__Document text__
Start of Block
April 5, 2021

How to Change into a Butterfly

"I need a Springtime in my life." It was a remark made to a friend, in the dark of Winter.

"What do you mean?" I suppose it was a confusing thing to say, or at least, needlessly poetic. What I meant was that I needed to come out of hibernation, hiding, coldness. I needed to feel the regeneration of spirit that Springtime brings.

The first day of Spring is marked by the vernal equinox when the day and night are the same lengths. From there, the days get longer, and a little warmer. These days we also mark it with Ostara and Easter. We plant seeds, wear beautiful hats, and meditate on how the plants and animals around us show growth and renewal. Mother Nature has shaken off the grey cloak of Winter- now tiny animals and blooming flowers make the world look alive again. And one of my favorite symbols of rebirth, butterflies, fill the air.

Butterflies. Now those things are needlessly poetic. They're fluttery little flashes of color that make even wildflowers somehow more miraculous. And ah, the whole chrysalis thing! We all learned the stages of the metamorphosis, from grubby caterpillar to lithe butterfly, in grade school. It's a radical transformation.

But you don't know anything about it. And it's much crazier than you could imagine.

I always thought, okay, they create the chrysalis, hang out in there, and grow new wings, longer legs, et cetera. Nope. The caterpillar actually dissolves itself almost entirely into an enzyme soup and eats itself. Yep. If we could cut the cocoon open at just the right time, we would see only goop. It's pretty disgusting, honestly. The only old parts that remain intact are tiny cell clusters that were there since birth. These clusters hold the new codes for the butterfly parts. And those clusters use the protein-rich caterpillar sauce to rapidly multiply into the butterfly components.

Kinda makes you think about the change process in a different light, doesn't it?
End of Block
__Dataset excerpts__
Start of Block
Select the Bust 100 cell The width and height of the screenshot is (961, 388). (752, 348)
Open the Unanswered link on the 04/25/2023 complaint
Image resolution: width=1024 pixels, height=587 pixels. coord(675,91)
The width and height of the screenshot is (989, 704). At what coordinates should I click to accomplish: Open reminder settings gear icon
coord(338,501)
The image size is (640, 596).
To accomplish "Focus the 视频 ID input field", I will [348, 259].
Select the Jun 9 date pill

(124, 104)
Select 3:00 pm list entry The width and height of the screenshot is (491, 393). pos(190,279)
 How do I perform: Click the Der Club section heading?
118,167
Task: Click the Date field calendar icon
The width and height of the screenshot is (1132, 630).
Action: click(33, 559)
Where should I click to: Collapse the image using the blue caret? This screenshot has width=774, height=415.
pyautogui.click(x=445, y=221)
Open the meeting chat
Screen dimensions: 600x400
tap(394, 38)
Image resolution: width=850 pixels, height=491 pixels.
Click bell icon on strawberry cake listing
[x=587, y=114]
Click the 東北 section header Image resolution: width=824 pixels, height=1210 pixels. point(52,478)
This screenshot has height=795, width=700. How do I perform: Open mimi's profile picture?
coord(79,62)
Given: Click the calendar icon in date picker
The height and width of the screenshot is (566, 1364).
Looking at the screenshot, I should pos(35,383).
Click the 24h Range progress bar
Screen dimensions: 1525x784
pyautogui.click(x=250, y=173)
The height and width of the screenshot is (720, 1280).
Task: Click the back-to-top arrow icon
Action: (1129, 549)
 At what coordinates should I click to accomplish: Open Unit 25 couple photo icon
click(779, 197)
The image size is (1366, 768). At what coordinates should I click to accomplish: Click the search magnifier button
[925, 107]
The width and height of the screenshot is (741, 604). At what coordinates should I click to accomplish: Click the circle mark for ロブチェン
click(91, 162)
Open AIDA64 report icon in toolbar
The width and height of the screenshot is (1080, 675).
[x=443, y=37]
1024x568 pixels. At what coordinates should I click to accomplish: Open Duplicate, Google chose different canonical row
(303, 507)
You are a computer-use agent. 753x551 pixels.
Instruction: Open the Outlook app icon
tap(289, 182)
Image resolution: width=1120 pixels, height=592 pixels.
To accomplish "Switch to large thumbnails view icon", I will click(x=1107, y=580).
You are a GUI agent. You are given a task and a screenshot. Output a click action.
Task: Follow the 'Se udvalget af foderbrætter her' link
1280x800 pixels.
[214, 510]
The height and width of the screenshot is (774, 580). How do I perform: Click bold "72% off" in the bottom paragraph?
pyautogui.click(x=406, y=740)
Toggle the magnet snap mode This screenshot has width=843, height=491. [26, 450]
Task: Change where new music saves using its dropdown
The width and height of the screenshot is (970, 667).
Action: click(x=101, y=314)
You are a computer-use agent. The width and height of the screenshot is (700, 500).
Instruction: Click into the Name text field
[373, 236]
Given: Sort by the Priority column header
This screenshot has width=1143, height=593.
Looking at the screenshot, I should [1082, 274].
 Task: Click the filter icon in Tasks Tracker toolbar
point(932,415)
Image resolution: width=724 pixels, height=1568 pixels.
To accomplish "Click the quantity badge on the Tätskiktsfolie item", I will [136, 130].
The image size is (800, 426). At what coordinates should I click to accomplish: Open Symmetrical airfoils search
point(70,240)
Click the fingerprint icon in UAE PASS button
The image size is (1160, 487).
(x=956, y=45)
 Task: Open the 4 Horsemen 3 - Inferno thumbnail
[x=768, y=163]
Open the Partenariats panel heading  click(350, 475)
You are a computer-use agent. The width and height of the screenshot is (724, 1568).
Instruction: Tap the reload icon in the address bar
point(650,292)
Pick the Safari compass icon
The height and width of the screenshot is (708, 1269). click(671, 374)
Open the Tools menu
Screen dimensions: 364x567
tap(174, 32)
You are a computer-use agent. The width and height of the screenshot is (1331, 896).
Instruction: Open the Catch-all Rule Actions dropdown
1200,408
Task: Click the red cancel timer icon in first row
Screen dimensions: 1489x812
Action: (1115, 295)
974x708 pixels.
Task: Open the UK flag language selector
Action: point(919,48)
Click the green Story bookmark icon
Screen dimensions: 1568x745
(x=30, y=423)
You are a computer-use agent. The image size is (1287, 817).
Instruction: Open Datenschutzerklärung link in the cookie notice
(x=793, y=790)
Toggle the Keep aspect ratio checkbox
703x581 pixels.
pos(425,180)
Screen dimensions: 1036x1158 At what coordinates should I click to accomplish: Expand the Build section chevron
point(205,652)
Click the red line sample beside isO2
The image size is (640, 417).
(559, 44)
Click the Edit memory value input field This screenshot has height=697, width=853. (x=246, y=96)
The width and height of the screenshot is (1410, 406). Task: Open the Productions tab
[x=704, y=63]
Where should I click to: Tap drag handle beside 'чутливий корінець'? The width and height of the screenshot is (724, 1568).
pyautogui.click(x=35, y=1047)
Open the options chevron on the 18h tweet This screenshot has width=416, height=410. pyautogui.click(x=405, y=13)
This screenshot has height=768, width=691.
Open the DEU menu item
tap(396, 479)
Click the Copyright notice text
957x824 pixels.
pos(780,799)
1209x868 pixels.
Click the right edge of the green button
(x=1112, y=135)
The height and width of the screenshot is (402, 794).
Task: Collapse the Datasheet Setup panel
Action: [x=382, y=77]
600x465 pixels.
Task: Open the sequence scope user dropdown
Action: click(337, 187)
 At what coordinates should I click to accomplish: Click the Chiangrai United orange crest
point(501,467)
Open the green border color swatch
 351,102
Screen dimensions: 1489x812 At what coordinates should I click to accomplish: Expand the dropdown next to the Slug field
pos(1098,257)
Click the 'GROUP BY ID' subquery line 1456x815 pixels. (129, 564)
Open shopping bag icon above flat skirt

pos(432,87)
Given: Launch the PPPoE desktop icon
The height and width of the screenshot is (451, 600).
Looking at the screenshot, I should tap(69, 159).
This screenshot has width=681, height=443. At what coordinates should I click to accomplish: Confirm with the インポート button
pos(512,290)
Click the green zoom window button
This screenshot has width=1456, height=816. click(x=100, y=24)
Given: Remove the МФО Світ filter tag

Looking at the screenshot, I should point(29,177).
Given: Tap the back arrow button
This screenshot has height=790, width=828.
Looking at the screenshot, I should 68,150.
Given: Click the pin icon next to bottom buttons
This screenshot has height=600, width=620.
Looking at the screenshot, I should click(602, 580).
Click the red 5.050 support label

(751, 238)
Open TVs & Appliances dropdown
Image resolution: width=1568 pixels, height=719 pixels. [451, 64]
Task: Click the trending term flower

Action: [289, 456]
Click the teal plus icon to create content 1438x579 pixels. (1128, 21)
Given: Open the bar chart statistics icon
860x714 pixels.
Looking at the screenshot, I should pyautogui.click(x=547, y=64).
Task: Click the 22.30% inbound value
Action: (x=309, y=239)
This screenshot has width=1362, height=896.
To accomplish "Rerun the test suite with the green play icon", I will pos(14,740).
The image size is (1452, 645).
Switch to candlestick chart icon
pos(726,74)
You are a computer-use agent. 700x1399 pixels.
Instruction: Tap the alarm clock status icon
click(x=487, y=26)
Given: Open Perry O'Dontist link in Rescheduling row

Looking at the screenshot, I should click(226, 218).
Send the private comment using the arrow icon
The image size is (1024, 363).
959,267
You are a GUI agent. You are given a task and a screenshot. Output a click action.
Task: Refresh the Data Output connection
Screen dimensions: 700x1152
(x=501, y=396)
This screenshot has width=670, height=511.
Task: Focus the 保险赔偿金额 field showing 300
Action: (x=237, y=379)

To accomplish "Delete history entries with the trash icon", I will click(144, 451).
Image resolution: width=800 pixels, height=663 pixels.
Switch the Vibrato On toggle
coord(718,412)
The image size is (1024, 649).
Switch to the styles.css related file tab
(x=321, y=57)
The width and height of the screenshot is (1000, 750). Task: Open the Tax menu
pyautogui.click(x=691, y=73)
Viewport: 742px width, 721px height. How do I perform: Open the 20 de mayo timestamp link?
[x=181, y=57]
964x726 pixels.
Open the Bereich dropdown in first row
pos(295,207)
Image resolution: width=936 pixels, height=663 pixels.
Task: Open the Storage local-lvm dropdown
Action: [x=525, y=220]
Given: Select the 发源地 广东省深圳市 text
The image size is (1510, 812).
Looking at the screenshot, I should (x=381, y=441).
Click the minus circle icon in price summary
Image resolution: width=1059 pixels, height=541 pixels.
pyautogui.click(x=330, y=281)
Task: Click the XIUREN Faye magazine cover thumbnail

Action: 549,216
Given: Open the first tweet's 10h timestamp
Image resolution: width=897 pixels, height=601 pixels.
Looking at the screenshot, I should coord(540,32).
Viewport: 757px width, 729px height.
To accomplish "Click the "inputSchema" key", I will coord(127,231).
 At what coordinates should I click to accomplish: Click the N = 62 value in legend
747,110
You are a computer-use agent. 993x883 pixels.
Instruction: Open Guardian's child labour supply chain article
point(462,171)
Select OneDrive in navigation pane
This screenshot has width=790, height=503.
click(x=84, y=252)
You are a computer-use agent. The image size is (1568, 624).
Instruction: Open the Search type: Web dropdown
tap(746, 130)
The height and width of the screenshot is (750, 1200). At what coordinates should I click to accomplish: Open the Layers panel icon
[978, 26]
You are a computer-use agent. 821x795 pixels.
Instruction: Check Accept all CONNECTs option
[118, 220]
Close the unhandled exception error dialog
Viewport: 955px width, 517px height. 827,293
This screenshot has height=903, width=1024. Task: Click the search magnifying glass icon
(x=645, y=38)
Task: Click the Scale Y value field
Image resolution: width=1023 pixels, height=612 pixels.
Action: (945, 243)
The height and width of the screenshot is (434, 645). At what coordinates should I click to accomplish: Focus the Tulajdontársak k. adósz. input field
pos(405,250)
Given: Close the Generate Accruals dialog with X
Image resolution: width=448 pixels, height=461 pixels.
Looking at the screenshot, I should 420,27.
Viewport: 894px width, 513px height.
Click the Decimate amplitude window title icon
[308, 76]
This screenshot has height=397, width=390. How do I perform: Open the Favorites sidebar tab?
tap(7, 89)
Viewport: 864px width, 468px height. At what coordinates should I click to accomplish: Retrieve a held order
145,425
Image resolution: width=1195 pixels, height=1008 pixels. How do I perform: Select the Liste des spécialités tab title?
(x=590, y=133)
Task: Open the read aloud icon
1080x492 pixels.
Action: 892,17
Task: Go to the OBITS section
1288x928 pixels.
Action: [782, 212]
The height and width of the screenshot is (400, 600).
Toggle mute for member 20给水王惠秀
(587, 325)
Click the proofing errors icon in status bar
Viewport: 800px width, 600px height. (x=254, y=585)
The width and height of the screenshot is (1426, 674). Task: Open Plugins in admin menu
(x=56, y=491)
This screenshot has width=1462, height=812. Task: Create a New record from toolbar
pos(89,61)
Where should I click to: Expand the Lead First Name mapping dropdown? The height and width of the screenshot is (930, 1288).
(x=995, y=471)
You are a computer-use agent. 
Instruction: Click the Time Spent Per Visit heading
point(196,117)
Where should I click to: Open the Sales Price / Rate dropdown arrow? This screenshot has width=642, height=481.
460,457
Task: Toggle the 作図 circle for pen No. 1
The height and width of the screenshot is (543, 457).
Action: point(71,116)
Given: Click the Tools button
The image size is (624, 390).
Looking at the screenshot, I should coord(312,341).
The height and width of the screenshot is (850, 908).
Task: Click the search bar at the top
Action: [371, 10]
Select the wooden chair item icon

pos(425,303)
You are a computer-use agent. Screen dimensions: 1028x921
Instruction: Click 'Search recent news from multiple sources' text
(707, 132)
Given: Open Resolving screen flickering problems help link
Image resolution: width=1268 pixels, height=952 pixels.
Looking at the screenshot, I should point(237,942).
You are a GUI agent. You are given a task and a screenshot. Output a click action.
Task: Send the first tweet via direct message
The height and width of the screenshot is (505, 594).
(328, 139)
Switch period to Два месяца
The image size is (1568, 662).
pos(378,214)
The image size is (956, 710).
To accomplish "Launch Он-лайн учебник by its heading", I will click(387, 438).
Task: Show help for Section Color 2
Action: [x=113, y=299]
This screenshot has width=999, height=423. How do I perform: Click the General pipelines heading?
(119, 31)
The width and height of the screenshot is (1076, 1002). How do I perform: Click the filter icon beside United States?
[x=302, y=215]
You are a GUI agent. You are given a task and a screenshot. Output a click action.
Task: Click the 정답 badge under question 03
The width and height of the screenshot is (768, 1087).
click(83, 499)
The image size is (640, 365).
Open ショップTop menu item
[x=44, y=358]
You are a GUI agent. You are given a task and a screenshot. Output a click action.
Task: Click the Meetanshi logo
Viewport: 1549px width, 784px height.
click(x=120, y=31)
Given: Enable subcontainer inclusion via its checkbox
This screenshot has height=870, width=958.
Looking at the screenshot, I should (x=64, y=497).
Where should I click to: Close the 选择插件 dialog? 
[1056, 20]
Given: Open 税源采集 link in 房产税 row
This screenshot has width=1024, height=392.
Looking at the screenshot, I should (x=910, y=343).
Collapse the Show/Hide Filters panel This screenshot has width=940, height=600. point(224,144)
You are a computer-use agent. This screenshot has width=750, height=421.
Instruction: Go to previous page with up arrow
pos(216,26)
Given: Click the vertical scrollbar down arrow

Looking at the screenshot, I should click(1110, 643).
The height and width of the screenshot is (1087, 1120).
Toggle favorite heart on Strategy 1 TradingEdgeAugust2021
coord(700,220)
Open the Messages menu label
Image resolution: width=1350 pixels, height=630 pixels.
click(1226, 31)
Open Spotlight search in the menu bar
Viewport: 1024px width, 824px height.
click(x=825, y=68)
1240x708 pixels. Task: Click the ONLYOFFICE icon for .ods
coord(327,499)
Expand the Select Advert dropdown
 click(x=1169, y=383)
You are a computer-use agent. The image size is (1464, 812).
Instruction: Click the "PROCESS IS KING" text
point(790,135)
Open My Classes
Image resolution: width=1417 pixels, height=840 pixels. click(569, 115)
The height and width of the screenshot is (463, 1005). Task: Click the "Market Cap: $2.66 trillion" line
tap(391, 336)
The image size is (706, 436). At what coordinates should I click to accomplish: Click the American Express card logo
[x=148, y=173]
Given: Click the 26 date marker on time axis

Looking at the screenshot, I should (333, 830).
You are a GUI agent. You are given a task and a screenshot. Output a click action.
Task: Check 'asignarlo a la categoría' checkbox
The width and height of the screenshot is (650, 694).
End of Block
__Tasks to perform__
1. Translate this sentence from the essay about butterflies into Spanish: "The first day of Spring is marked by the vernal equinox when the day and night are the same lengths."
2. Write a continuation of the essay about butterflies, starting after its last sentence.
Nothing in the records is needed to work with the essay about butterflies.

__Task-by-task answers__
1. El primer día de la primavera está marcado por el equinoccio vernal, cuando el día y la noche tienen la misma duración.

2.
How many of us would want to disassemble our whole lives, our essential selves, to become something completely different? The scope is staggering, frightening. Sure, we might want to change a few things, or just 'evolve', but destroy? Would you burn the only life you've ever known, everything you've ever built, to the ground? Maybe you would, if you hated your life as it was. Maybe you would, if you thought the end result would make you beautiful and worthy.

But like most things in nature, this doesn't happen because of emotion. And it doesn't have to be so for us, either. We don't have to hate ourselves to destroy ourselves. But we DO have to destroy ourselves, to be reborn. We have to let go of old hands to grasp new ones. We have to uproot fear and insecurity to make room for gratitude and abundance. And we have to put down the things that numb us to our emotions, so that we might feel the fullness of this life.

So this Spring, I want you to have the revival you are so longing for. Ask yourself, what part of me must I destroy to have it? Don't be afraid- change is gross and messy, but the parts you smash will fuel this new growth. You already have the seeds of a new life sleeping inside you. You just have to feed them.

Oh, and one more odd bug lesson before I go: There's proof that moths can keep memories. What lessons they learn as caterpillars, helpful to the species' survival, are encoded into their very nervous system, and make the leap into the new form.

Just so, your intuition- that deep gut-level of knowing- will still guide you as you fly with your new wings.